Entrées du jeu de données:
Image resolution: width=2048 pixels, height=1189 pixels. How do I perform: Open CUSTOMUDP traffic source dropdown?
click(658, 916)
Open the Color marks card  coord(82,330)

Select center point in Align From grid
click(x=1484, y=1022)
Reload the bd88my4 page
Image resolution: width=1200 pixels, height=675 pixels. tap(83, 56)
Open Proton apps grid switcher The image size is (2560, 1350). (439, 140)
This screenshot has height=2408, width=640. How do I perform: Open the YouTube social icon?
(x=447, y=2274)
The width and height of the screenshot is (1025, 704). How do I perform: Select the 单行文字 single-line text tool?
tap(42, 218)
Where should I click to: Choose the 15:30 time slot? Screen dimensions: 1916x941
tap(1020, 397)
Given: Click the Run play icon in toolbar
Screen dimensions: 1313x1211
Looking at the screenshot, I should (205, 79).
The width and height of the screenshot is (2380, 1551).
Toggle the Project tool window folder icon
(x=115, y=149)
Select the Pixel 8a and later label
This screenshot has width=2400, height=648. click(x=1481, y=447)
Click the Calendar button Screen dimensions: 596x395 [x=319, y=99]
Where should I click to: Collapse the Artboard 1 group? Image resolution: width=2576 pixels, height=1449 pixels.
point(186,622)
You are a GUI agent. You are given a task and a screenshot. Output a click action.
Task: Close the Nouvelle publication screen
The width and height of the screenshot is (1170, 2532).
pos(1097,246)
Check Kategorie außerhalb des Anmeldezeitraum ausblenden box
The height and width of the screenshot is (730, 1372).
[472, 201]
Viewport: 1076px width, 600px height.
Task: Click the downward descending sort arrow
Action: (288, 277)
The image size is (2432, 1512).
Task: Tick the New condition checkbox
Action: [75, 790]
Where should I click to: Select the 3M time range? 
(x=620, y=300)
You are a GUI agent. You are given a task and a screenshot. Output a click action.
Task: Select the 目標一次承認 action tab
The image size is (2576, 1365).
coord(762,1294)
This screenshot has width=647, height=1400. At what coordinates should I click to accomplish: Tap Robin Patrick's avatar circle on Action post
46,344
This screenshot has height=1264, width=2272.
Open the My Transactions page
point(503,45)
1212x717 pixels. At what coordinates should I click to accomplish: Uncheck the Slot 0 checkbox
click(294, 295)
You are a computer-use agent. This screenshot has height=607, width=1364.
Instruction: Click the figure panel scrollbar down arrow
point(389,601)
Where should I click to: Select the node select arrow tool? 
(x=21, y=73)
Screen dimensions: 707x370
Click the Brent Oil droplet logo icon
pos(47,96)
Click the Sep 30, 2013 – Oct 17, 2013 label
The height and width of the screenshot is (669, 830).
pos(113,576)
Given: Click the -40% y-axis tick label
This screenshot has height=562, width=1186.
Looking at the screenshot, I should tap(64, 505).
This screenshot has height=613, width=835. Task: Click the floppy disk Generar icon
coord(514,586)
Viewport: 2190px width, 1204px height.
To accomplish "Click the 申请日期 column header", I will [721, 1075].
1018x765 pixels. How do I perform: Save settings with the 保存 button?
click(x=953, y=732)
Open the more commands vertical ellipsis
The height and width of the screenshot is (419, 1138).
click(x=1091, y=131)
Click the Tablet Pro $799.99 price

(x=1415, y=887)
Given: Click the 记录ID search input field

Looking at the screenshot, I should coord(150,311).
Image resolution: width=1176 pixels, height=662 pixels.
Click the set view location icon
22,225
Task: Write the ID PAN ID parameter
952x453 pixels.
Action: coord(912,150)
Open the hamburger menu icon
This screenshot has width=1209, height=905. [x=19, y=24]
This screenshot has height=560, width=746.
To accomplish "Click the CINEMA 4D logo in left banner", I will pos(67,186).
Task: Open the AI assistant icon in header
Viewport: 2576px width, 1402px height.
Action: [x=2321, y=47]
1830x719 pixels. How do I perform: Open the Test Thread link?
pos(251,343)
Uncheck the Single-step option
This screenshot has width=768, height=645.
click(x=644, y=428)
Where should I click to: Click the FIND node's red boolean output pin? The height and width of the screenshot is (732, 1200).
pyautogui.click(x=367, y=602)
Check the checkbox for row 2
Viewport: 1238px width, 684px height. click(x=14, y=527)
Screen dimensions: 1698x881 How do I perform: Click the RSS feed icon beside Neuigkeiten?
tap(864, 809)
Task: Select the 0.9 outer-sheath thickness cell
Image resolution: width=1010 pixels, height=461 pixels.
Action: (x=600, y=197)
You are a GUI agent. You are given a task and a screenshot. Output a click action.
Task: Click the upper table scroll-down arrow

- [Tâche à réaliser]: Recopiez à l'identique les lignes allant de celle qui contient « Select center point in Align From grid » jusqu'à celle qui contient « (x=447, y=2274) », ces deux lignes comprises.

- [Réponse complète]:
Select center point in Align From grid
click(x=1484, y=1022)
Reload the bd88my4 page
Image resolution: width=1200 pixels, height=675 pixels. tap(83, 56)
Open Proton apps grid switcher The image size is (2560, 1350). (439, 140)
This screenshot has height=2408, width=640. How do I perform: Open the YouTube social icon?
(x=447, y=2274)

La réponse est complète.